(Stored records)
• • • • • • •
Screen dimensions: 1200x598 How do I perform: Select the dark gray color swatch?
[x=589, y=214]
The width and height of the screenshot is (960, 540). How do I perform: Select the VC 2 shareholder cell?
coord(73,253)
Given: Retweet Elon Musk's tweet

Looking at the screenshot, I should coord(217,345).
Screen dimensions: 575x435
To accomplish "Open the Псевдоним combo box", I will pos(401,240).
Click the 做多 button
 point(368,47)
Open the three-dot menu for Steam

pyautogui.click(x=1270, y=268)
• • • • • • •
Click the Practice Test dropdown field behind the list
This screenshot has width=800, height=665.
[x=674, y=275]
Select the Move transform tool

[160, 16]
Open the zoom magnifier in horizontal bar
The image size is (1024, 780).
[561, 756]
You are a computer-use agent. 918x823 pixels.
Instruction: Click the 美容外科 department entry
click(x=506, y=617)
• • • • • • •
Task directions -
Only the lines above from the line with "Screen dimensions: 1200x598" to the line with "Screen dimensions: 575x435", those two lines included, should be reproduced exactly.

Result for this task -
Screen dimensions: 1200x598 How do I perform: Select the dark gray color swatch?
[x=589, y=214]
The width and height of the screenshot is (960, 540). How do I perform: Select the VC 2 shareholder cell?
coord(73,253)
Given: Retweet Elon Musk's tweet

Looking at the screenshot, I should coord(217,345).
Screen dimensions: 575x435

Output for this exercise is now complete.